L’inchiesta si allarga. Anche geograficamente. E spuntano i nomi di nuovi Paesi – dal Marocco agli Emirati, fino all’Iran – coinvolti nel disegno criminale che, secondo le ipotesi degli inquirenti belgi, ruotava attorno alle attività della Ong “Fight Impunity” dell’ex eurodeputato di Articolo Uno Pier Antonio Panzeri. Anzitutto il Marocco, il secondo Stato tirato in ballo dalle accuse formulate dal pm di Bruxelles Michel Claise per i rapporti strettissimi di Panzeri con suoi alti papaveri, tra cui l’ambasciatore in Polonia Abderrahim Atmoun, che – secondo quanto trapelato finora – sarebbe all’origine dei generosi regali elargiti alla famiglia dell’ex segretario della Camera del Lavoro di Milano.

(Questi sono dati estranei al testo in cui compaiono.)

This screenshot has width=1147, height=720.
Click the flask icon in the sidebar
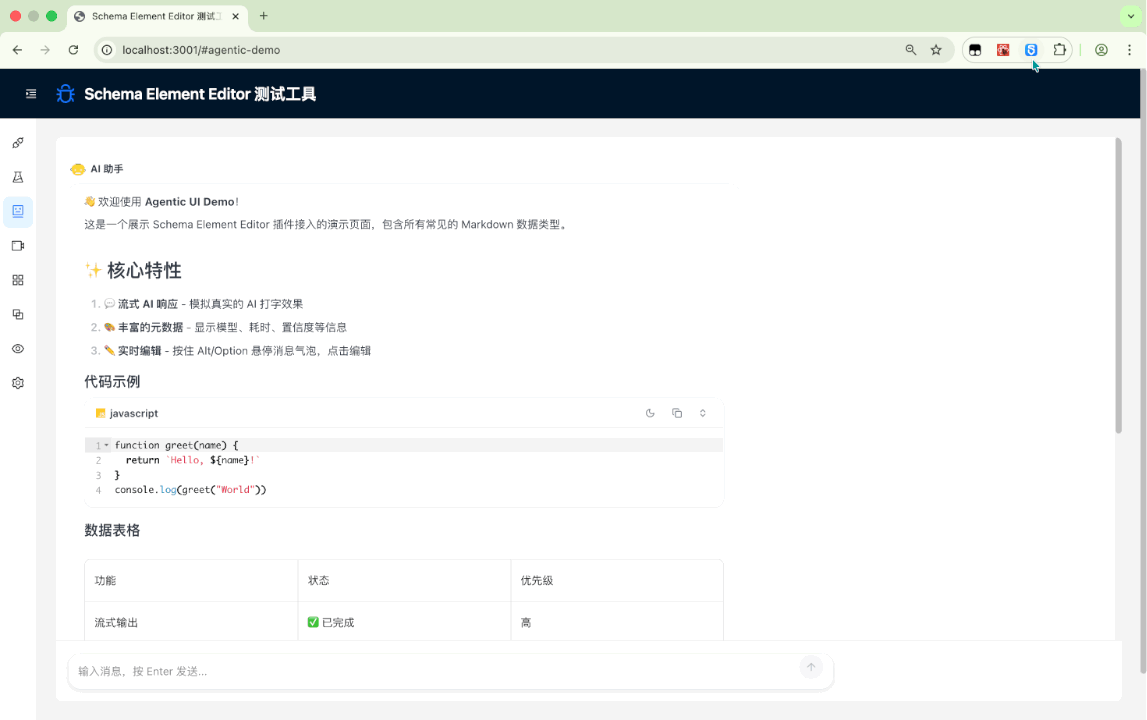18,177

Qatargate, l’ipotesi resa dei conti tra i Paesi del Golfo

Ma dietro il vaso di Pandora che, scoperchiato, ha innescato il più grande scandalo nella storia dell’Europarlamento c’è pure l’ipotesi di una resa dei conti tra i Paesi del Golfo, i cui rapporti interni sono ben più tesi di quello che l’unità regionale lascia trasparire. Gli Emirati Arabi Uniti, in particolare, potrebbero essere la “gola profonda” che ha attivato i sospetti; in particolare perché – si racconta – Abu Dhabi è stata al centro di un’audizione della sotto-commissione Diritti umani presieduta dalla socialista belga Maria Arena, in primavera, a proposito delle supposte influenze e ingerenze esterne sull’Ue e anche per «screditare l’immagine dei Paesi rivali, come Qatar e Turchia».

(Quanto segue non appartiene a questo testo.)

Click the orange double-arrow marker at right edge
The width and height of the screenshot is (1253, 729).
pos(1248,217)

L’Europarlamento setacciato

L’ufficio di un’assistente di Arena, che in precedenza aveva collaborato con la Ong di Panzeri, è stato perquisito e posto sotto sequestro dalla polizia giudiziaria belga. E a proposito di perquisizione, nuovi locali all’Europarlamento sono finiti sotto la lente degli inquirenti: non solo quello di Mychelle Rieu, ex consigliera politica dei verdi e oggi capa unità della sotto-commissione Diritti umani, ma pure del “policy advisor” del gruppo dei Socialisti & Democratici (S&D) Eldar Mamedov, di passaporto lettone ma di origini iraniano-macedoni. Sospettato da chi lo conosce di fare da portavoce nei palazzi dell’Eurocamera delle istanze care al regime di Teheran. Che ha notoriamente un occhio di riguardo per quello che accade a Doha. Intanto, l’eurodeputato Pd Andrea Cozzolino, presidente della delegazione per i rapporti con il Maghreb, per il quale lavora Francesco Giorgi (compagno di Eva Kaili e fedelissimo di Panzeri), si è autosospeso dal gruppo S&D. Il suo nome, tuttavia, non risulta nel registro degli indagati, né il suo ufficio è stato perquisito o sigillato.